A new solo work by Ayew titled, The Great Bailout, is scheduled to release 3/8 via ANTI- and examines British colonialism. “Guilty,” with aid from Lonnie Holley, Raia Was and Mary Lattimore, is the first track from the LP to surface. Like Circuit City, trauma takes center stage:

“Taxpayers of erasure… of relapse… of amnesia.
Paying the crimes off. Did you pay off the trauma?”

Ayew’s tone has no less conviction, but musically “Guilty” has the air of a meditative requiem, 10-plus minutes musical improvisation with elements that drift, swell, and glide.

Links:
Moor Mother — Official website / Instagram / Twitter / Facebook

Links, knowledge, and sounds were handed over courtesy of Stereo Sanctity:

How do you engage the evocative gift that is Moor Mother’s latest album The Great Bailout? Only by following the trail of verbal and sonic poetry delivered. Only by letting Moor Mother and her co-conspiring collaborators be the tour guide.

Coming out on March 8,
The Great Bailout is Moor Mother aka Camae Ayewa’s ninth studio album and third with ANTI- Records, with production contributions on various tracks from Lonnie Holley, Mary Lattimore, Vijay Ayer, Angel Bat Dawid, Sistazz of the Nitty Gritty, Aaron Dilloway and more. Called “the poet laureate of the apocalypse,” by Pitchfork, Ayewa’s music contains multitudes of instruments, voices and cacophony that take on themes of Afrofuturism and collective memory with the forebearers of jazz, hip hop and beat poetry in mind.

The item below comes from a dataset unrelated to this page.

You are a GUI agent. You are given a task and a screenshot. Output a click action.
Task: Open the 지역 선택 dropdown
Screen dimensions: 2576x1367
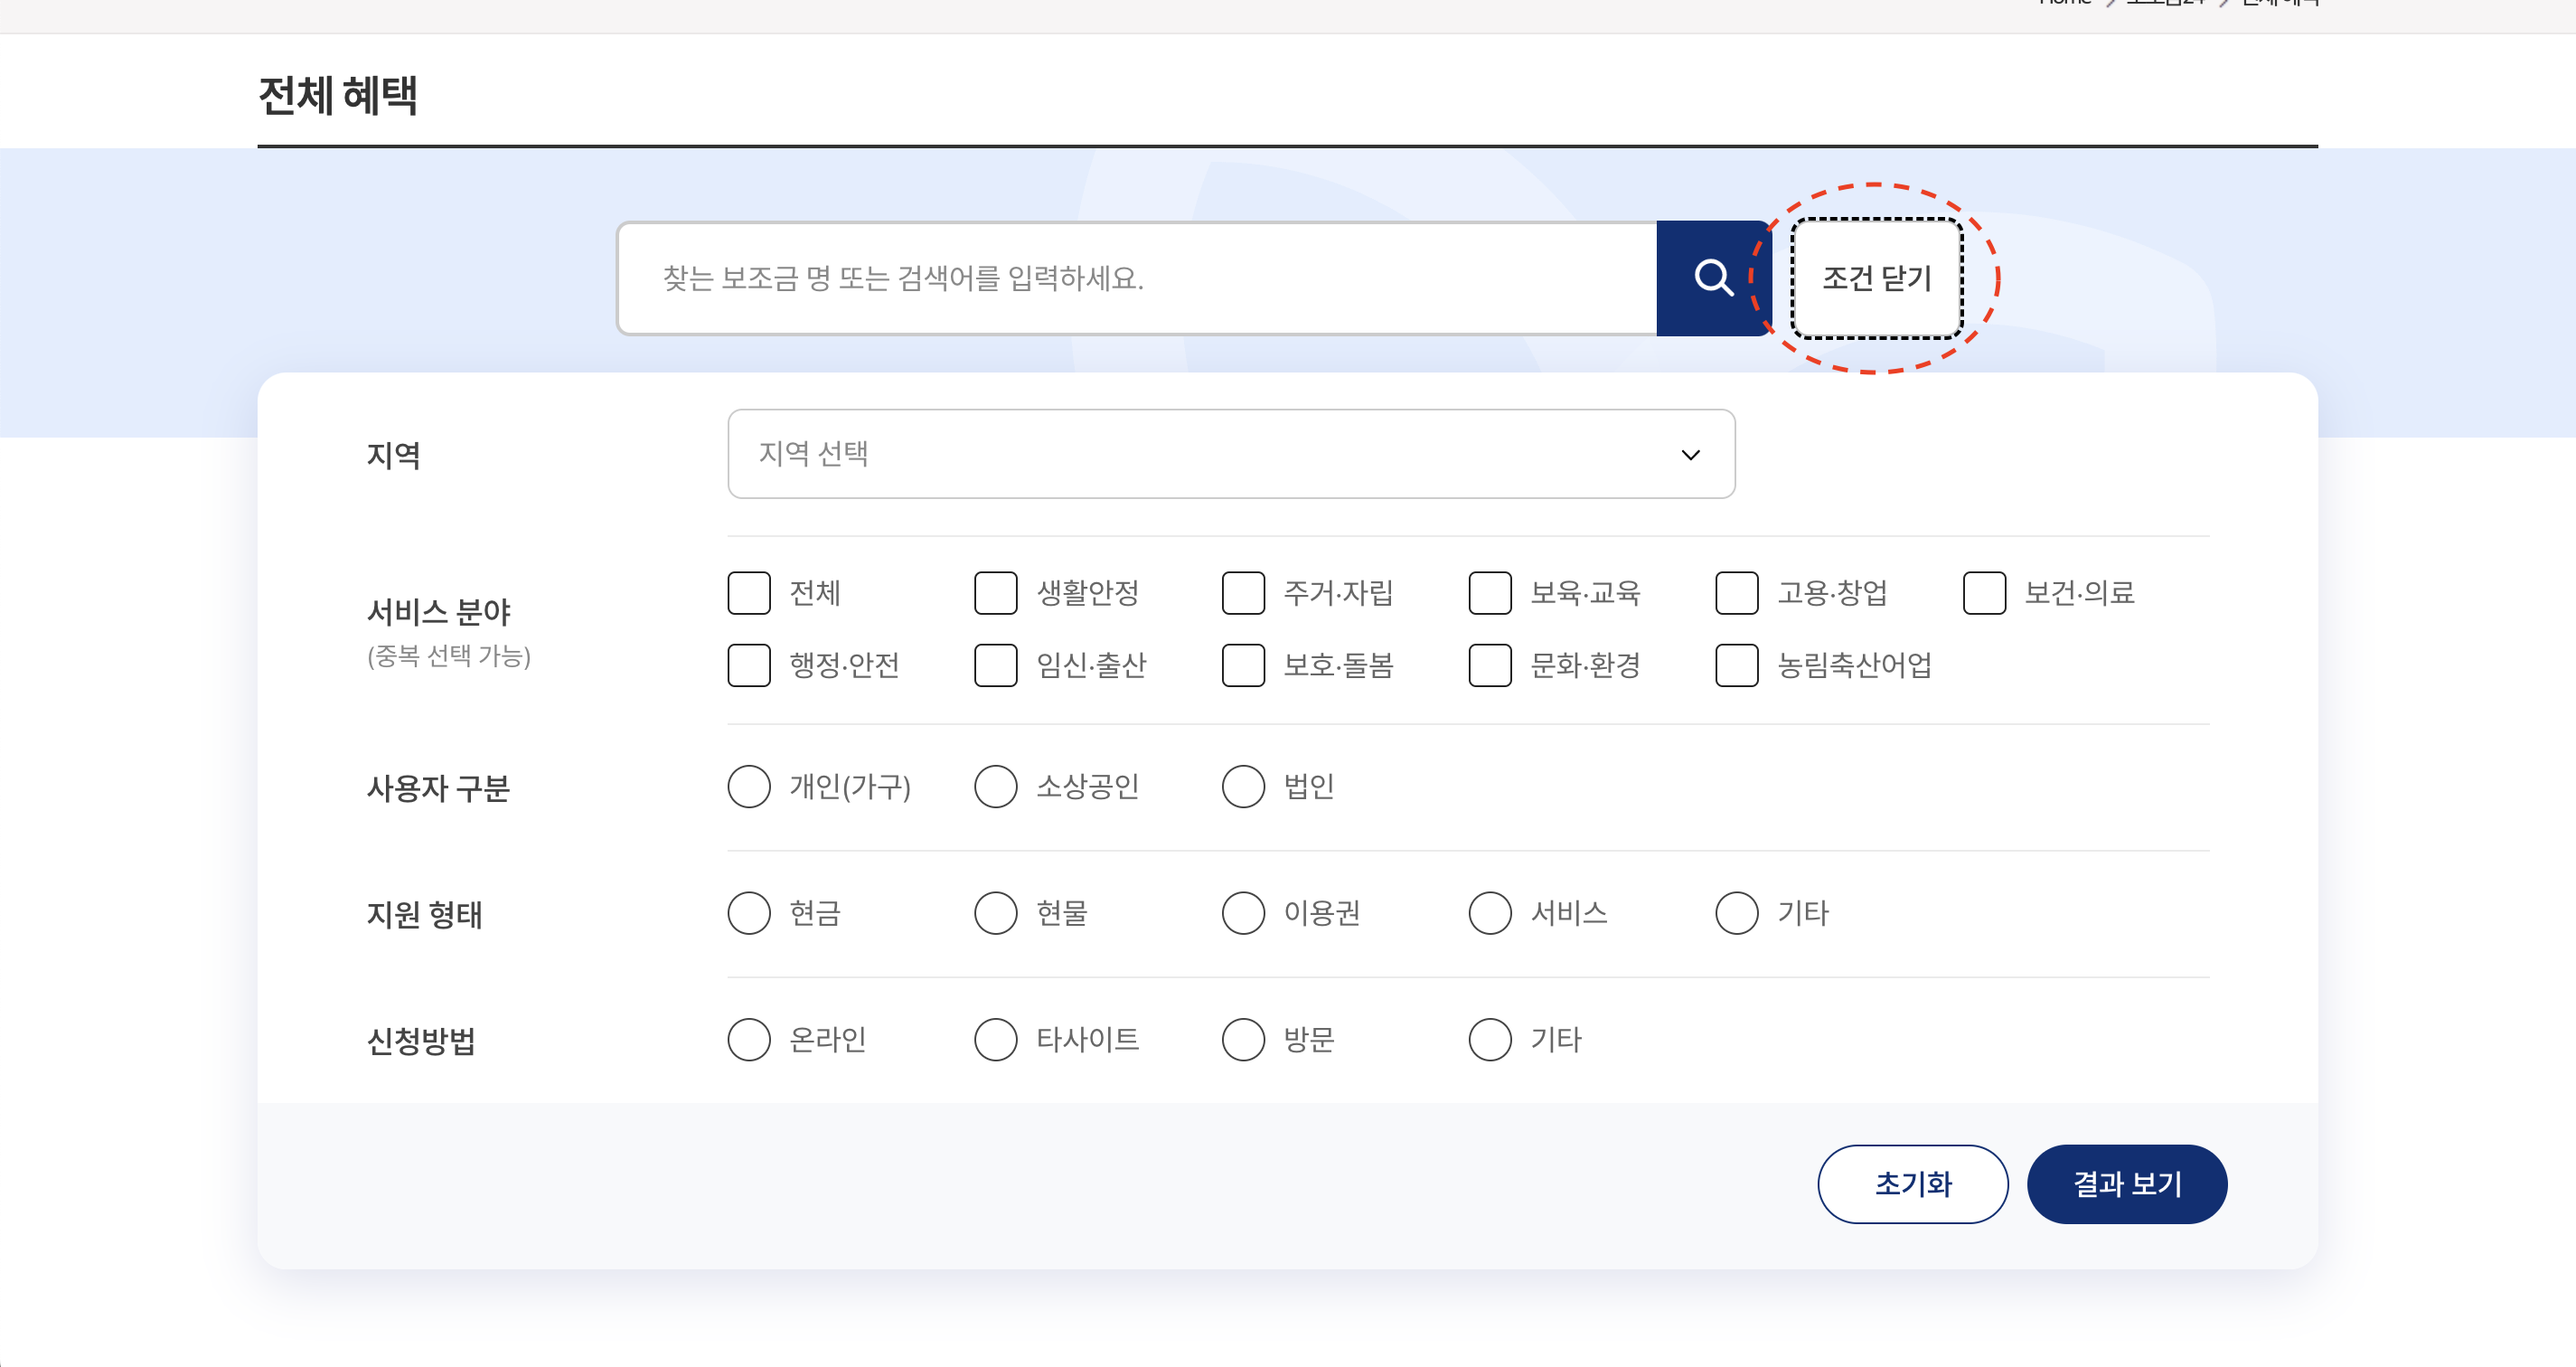(x=1230, y=454)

“Research is a major part of my work, and researching history - particularly African history, philosophy and time - is a major interest,” Moor Mother said of the music’s focus on the effects of British colonialism. “Europe and Africa have a very intimate and brutal relationship throughout time. I’m interested in exploring that relationship of colonialism and liberation, in this case in Great Britain.”

So what is the terrain we are invited to navigate? The backdrop is of two Acts of Parliament: the 1833 Slavery Abolition Act that established a four-year period of ‘apprenticeship’ during which the enslaved in the British Caribbean would transition from being ‘slaves’ to being free. And the 1835 Slavery Abolition Act – a loan that allowed the British Government to borrow £20 million [£17 billion in today’s money] with which to ‘compensate’ 46,000 slave owners who were losing their ‘property’ because of the legal abolition of slavery. A loan that was one of the largest in history. A loan that equaled 40% of the Treasury’s annual income. A loan that was only finally paid off in 2015. A loan that all payers of tax in the UK helped to pay off — which means that all those descendants of the once enslaved, including the so-called Windrush Generation, also helped to pay it off.

Today Moor Mother has shared
The Great Bailout opening track, “Guilty.” Featuring Lonnie Holley, Mary Lattimore and Raia Was, it is a tender, atmospheric song that starts our tour through the haunting, rendered by the gentle, almost melancholic instrumentation and calling forth the crimes that were paid off but still live. The exquisite beauty and horror conjured in the song is simultaneously dream and traumatic nightmare. “Guilty” is astounding for the poignancy and tenderness in which it invites us to dwell in our journey of facing Britain’s not just complicity in enslavement and its afterlives, but also its very making as a built environment and social-political formation.

“Displacement and its effects are not discussed enough,” Moor Mother says. “The PTSD of displacement should be a focus, and as we have the opportunity to learn about things happening in the world, we also have the opportunity to learn about ourselves. We’ve been through so many different acts of systematic violence.”